__WHAT YOU NEED TO DO__
Take the material below and reproduce, word for word, only the lines from the line with "Where should I click to: Open" through the line with "You are a GUI".

__GIVEN DATA__
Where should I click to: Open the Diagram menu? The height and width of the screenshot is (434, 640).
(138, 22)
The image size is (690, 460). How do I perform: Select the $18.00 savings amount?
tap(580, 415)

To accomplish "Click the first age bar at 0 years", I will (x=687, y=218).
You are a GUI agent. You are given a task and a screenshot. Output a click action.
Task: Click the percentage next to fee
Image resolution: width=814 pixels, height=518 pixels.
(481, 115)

---

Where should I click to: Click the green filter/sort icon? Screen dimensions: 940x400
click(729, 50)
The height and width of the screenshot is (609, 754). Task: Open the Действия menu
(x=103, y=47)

...

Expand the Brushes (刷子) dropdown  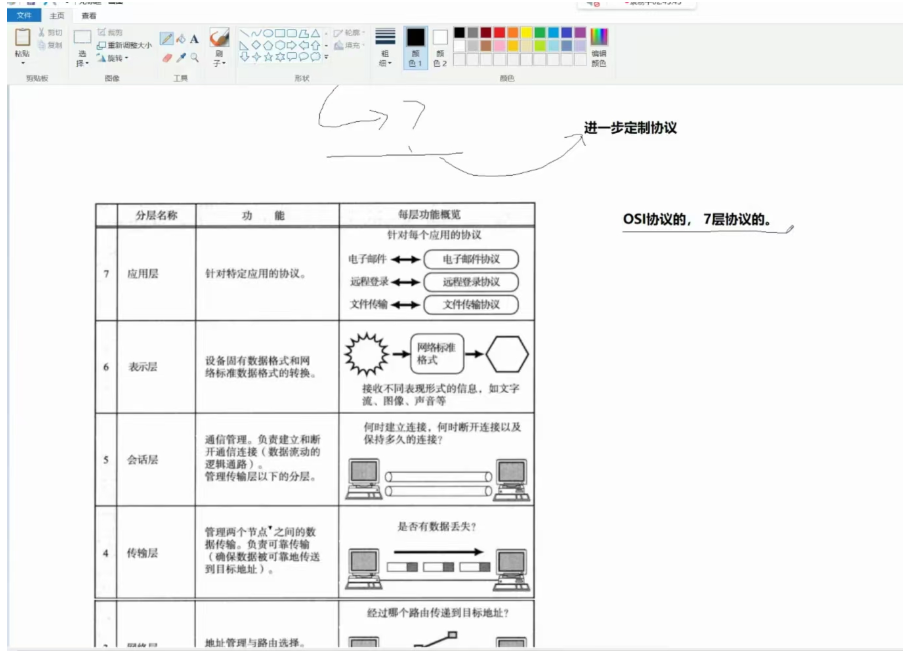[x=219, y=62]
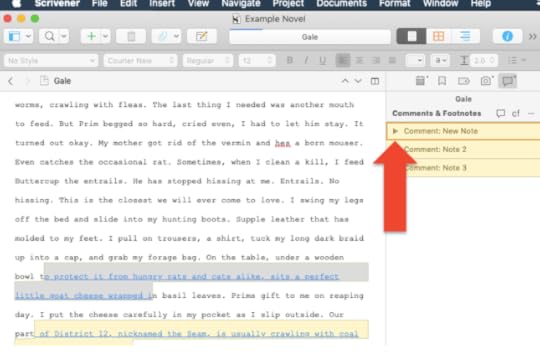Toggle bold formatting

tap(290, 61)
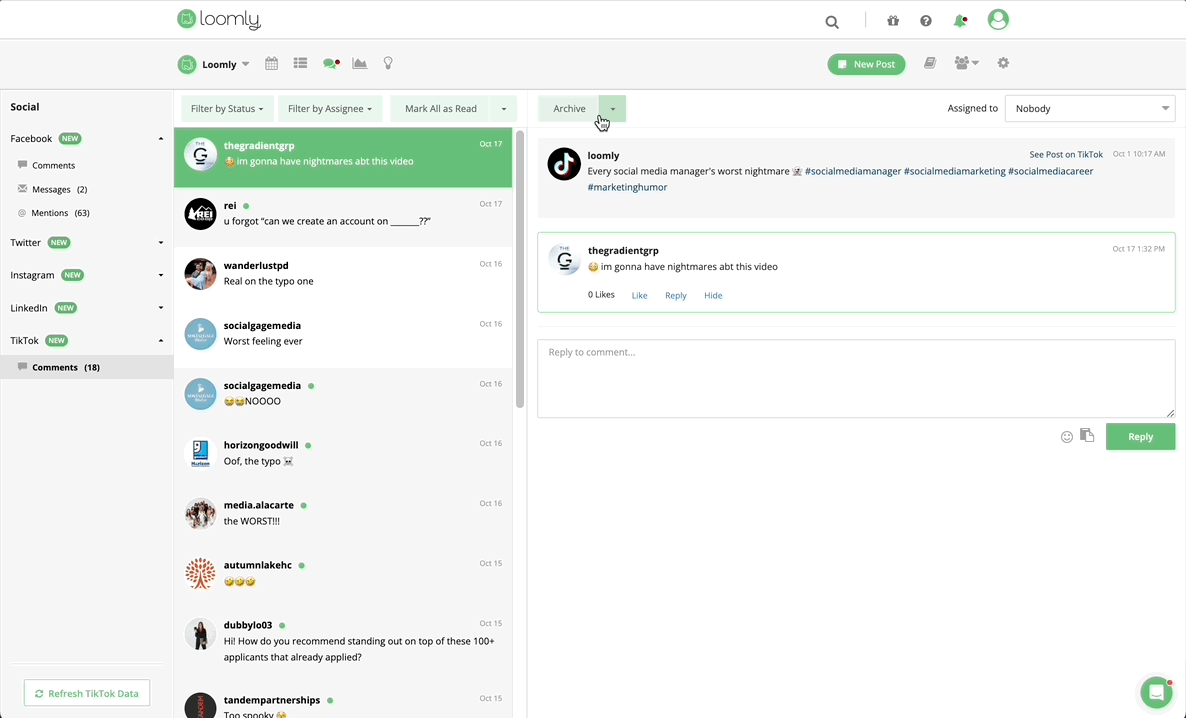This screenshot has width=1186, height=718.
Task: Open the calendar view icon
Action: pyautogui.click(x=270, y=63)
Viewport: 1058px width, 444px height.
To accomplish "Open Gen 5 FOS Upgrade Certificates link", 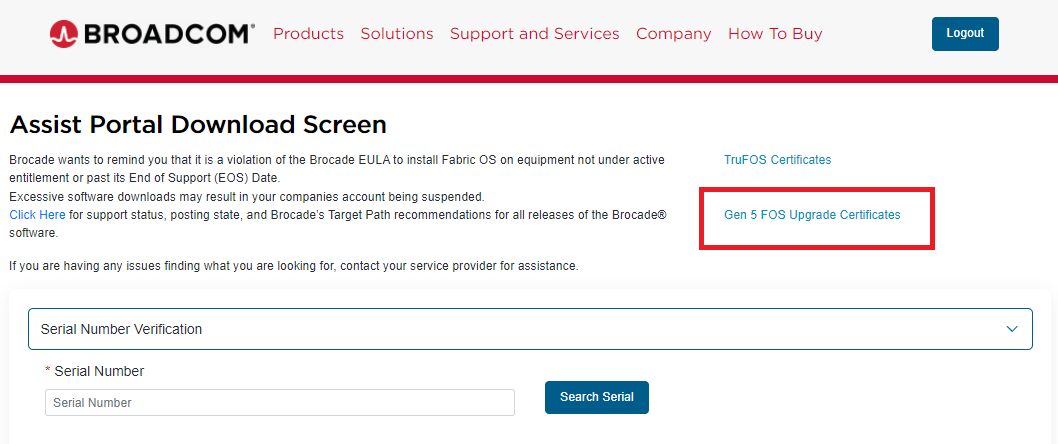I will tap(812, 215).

__ANSWER SPACE__
Where should I click to: Open the Diagram menu? The height and width of the screenshot is (434, 640).
(138, 22)
The image size is (690, 460). How do I perform: Select the $18.00 savings amount?
tap(580, 415)

To accomplish "Click the first age bar at 0 years", I will (x=687, y=218).
You are a GUI agent. You are given a task and a screenshot. Output a click action.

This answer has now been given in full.